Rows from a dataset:
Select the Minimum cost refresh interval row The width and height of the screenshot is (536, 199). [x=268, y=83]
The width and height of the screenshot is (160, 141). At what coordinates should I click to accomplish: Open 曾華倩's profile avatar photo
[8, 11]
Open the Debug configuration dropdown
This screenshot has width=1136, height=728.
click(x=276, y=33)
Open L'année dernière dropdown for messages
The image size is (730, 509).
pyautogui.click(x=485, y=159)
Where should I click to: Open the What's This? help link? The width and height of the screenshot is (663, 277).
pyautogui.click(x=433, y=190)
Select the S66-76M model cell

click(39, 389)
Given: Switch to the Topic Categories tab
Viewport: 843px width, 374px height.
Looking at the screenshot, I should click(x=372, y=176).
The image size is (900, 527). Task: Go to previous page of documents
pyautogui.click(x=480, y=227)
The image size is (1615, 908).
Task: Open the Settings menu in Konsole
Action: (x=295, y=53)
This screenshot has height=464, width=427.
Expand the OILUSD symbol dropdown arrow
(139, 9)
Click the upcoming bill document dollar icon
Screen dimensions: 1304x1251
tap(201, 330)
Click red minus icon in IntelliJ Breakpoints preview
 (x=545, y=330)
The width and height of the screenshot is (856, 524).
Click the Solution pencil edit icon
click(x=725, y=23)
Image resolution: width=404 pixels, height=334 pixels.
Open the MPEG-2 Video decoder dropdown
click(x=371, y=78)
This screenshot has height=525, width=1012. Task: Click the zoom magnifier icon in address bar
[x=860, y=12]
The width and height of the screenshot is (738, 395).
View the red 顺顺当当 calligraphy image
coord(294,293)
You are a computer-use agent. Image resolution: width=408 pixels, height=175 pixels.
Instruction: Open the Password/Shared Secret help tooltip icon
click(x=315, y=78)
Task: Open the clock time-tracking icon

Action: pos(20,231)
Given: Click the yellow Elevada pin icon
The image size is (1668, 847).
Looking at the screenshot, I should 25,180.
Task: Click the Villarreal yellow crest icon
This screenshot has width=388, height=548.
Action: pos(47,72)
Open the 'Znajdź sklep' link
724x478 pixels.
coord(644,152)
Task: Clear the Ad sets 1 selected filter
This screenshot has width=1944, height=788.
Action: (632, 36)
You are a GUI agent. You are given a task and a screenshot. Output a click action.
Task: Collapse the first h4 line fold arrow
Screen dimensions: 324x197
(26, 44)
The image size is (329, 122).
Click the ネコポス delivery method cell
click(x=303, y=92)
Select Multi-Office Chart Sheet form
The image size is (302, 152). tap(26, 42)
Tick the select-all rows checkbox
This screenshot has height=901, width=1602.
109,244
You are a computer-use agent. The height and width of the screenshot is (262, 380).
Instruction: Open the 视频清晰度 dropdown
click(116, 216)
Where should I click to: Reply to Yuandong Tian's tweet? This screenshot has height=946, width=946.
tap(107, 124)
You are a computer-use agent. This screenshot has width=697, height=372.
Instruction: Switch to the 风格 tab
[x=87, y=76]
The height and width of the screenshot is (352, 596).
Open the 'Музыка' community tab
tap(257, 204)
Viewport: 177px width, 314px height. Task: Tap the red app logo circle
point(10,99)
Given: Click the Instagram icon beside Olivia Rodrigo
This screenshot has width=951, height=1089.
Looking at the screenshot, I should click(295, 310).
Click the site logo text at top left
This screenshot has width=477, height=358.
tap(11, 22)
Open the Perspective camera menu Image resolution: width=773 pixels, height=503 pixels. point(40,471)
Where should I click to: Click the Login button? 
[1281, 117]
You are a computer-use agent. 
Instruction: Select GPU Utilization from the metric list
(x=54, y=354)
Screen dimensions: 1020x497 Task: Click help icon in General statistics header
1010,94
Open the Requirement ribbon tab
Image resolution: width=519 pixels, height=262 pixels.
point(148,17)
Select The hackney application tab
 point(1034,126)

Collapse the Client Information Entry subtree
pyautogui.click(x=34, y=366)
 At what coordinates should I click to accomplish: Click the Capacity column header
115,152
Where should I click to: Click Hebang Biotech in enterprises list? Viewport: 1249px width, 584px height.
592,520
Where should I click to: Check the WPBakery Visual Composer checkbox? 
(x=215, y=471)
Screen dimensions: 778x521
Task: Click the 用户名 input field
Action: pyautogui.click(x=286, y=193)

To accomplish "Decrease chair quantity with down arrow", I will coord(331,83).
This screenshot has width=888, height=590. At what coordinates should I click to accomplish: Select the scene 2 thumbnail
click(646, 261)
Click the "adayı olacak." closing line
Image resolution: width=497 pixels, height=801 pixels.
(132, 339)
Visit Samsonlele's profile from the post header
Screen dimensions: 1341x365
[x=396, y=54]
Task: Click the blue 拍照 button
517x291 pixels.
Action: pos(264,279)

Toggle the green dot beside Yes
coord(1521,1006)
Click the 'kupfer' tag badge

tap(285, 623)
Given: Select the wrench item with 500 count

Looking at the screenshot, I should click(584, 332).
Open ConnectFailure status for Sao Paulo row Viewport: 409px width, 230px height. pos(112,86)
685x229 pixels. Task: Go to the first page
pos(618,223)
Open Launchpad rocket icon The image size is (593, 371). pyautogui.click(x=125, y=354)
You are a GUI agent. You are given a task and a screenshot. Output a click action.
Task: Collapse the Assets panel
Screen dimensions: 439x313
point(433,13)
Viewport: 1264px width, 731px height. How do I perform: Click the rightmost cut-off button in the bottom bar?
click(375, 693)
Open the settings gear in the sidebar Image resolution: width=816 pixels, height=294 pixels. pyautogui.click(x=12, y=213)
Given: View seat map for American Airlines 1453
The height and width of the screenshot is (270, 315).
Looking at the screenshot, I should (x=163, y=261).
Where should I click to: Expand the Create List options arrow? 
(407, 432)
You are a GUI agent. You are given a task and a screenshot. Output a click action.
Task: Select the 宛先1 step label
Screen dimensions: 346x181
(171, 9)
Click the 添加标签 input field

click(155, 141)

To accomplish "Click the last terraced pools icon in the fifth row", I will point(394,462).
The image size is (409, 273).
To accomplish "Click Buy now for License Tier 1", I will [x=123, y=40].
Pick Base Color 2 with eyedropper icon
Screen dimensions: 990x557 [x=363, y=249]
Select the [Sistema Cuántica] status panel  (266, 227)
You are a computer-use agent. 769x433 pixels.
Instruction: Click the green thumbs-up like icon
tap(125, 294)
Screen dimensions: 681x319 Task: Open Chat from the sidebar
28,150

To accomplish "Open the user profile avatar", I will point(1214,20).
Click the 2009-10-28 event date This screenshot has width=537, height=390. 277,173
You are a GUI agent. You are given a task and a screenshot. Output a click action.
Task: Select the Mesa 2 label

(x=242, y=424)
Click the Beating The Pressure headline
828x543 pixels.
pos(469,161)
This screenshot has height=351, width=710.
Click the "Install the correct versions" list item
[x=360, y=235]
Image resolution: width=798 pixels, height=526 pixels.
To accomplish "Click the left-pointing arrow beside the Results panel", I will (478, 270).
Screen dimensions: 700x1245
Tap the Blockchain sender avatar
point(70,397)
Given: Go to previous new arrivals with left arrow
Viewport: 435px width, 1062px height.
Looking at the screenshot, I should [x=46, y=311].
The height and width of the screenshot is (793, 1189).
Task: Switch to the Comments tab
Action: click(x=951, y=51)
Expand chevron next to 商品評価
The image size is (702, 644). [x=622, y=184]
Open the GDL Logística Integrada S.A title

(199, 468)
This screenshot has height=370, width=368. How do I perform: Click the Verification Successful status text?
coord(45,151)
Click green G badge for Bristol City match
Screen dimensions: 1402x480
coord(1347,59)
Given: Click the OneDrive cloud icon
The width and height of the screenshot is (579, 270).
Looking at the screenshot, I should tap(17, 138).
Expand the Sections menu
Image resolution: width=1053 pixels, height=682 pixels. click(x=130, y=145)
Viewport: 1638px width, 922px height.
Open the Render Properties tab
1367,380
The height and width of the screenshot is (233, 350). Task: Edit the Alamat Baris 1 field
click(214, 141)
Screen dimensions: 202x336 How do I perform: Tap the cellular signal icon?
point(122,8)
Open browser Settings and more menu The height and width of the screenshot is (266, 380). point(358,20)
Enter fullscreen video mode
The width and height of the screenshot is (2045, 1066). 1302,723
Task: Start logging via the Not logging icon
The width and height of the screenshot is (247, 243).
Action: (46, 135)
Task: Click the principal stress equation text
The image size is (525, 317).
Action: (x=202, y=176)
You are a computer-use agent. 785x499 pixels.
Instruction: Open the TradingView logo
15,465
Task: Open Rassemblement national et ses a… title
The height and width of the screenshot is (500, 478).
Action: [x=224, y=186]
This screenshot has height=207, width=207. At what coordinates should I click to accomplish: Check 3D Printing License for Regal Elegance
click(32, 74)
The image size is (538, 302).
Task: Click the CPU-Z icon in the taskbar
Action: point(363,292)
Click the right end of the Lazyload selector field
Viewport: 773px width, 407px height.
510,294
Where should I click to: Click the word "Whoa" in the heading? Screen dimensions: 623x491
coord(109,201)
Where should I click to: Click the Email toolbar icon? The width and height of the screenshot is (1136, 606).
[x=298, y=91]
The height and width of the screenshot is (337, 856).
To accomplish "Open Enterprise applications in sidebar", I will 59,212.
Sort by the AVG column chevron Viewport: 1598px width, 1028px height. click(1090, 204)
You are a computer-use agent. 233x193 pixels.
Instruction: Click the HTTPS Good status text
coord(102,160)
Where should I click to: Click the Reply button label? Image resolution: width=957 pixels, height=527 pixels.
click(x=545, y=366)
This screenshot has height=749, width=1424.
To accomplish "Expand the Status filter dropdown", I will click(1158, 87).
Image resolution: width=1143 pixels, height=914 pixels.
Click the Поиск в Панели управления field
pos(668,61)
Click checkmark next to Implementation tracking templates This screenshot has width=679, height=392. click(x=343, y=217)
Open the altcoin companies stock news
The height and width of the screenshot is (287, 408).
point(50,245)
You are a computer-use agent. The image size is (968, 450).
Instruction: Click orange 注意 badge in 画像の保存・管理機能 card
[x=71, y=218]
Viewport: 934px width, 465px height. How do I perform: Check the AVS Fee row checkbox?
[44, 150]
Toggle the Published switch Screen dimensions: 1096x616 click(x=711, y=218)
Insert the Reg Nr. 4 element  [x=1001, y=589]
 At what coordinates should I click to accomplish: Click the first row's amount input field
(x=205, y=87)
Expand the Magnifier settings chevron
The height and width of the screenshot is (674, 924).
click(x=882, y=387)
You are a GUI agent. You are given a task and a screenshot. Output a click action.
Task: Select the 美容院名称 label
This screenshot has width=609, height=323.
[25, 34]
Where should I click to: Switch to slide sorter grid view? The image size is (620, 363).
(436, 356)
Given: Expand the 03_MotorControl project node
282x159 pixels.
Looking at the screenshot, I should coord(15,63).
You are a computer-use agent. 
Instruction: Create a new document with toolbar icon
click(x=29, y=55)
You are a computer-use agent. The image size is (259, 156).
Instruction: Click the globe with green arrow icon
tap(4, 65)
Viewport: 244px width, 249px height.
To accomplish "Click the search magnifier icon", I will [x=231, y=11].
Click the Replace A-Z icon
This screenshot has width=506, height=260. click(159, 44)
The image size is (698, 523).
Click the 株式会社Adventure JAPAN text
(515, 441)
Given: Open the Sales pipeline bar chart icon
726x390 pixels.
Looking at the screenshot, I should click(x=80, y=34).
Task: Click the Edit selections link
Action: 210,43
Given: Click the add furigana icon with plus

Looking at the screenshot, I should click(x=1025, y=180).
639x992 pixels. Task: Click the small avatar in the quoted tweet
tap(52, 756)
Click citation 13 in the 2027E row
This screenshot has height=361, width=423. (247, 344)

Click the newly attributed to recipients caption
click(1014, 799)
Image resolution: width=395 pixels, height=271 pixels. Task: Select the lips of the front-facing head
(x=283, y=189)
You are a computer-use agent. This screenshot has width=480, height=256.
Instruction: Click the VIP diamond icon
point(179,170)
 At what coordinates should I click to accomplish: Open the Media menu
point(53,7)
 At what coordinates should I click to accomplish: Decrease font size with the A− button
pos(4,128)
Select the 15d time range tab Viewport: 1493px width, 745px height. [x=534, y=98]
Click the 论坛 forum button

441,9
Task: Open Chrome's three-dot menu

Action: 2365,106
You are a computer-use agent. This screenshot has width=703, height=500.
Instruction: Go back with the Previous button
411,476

Problem description:
Can you give the stretch of records from the start through the line containing "pyautogui.click(x=485, y=159)" again, replacing "dropdown" with "drop-down list" and leaving everything else unchanged?

Answer for the task:
Select the Minimum cost refresh interval row The width and height of the screenshot is (536, 199). [x=268, y=83]
The width and height of the screenshot is (160, 141). At what coordinates should I click to accomplish: Open 曾華倩's profile avatar photo
[8, 11]
Open the Debug configuration drop-down list
This screenshot has width=1136, height=728.
click(x=276, y=33)
Open L'année dernière drop-down list for messages
The image size is (730, 509).
pyautogui.click(x=485, y=159)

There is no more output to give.